[Opening TASK INPUT section]

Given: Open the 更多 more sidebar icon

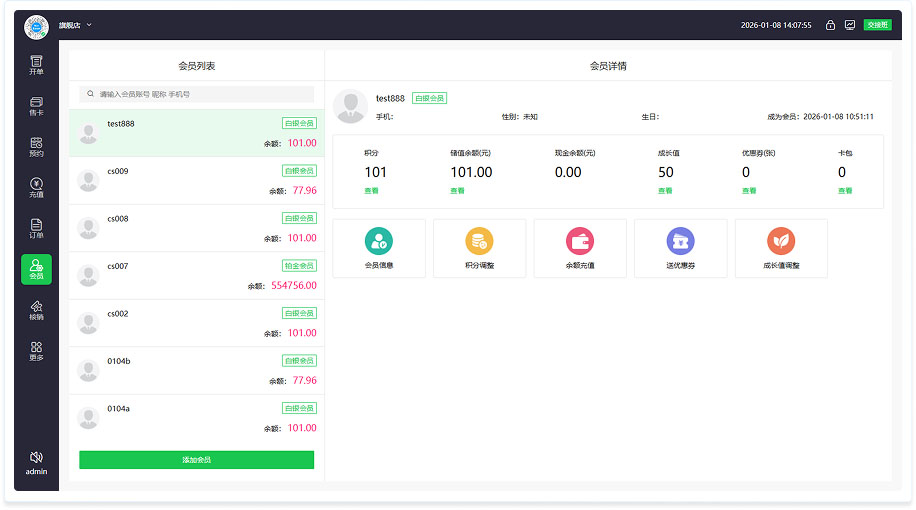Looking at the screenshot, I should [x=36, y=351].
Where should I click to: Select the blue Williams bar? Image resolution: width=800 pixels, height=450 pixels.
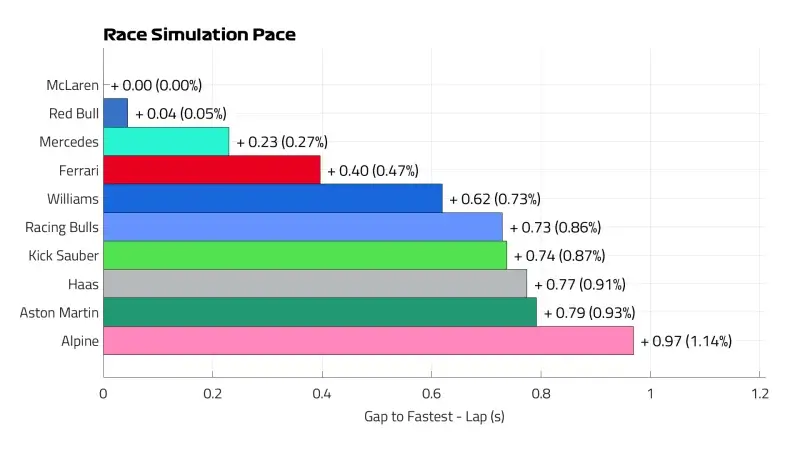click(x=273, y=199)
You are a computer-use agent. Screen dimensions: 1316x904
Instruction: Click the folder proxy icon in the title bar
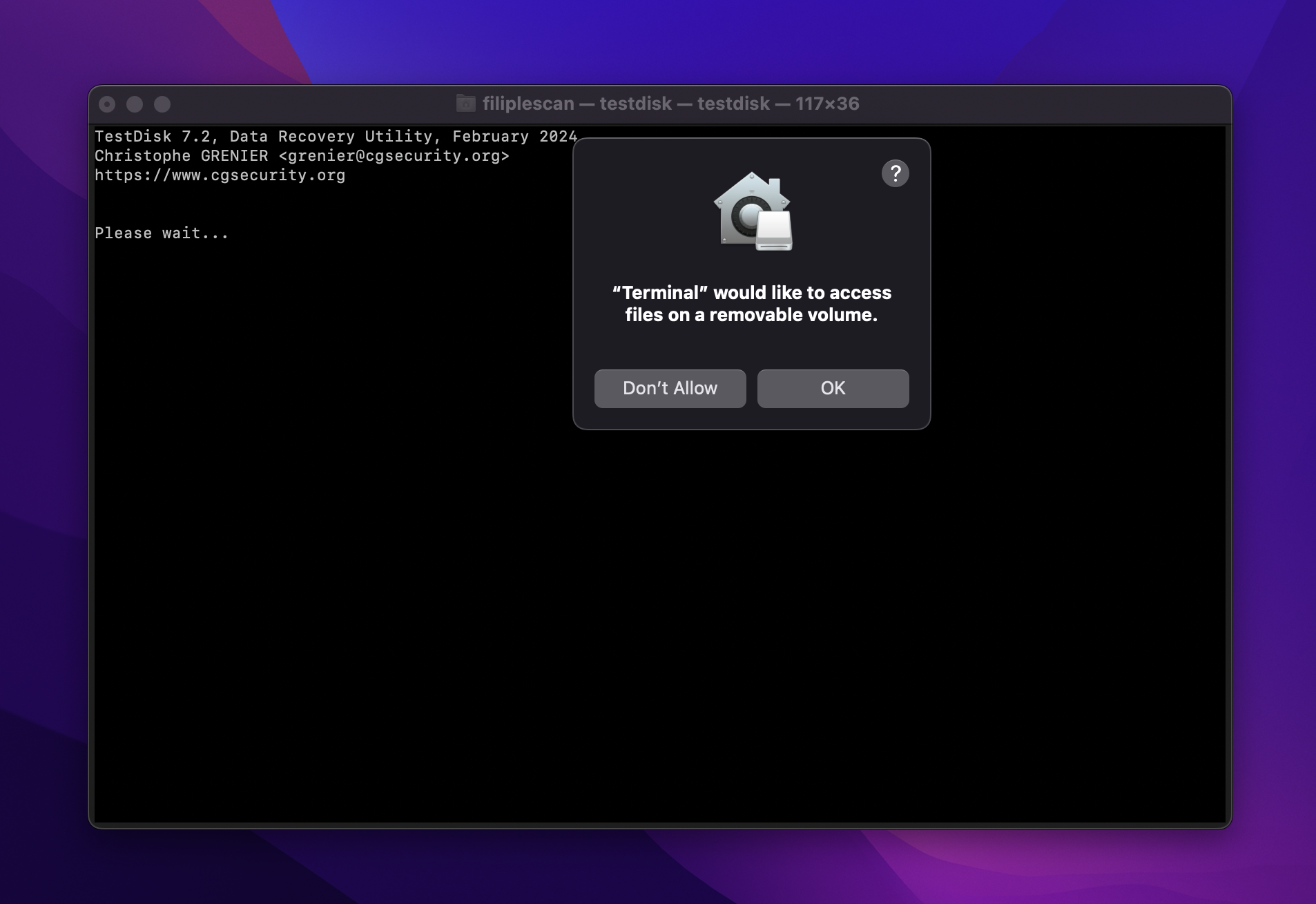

[Closing TASK INPUT section]

=== WHAT NEEDS TO BE DONE ===
Set down the entries exactly as they appear, with every picture left out.

=== TASK ANSWER ===
Given: Open the 更多 more sidebar icon

Looking at the screenshot, I should [x=36, y=351].
Where should I click to: Select the blue Williams bar? Image resolution: width=800 pixels, height=450 pixels.
click(x=273, y=199)
You are a computer-use agent. Screen dimensions: 1316x904
Instruction: Click the folder proxy icon in the title bar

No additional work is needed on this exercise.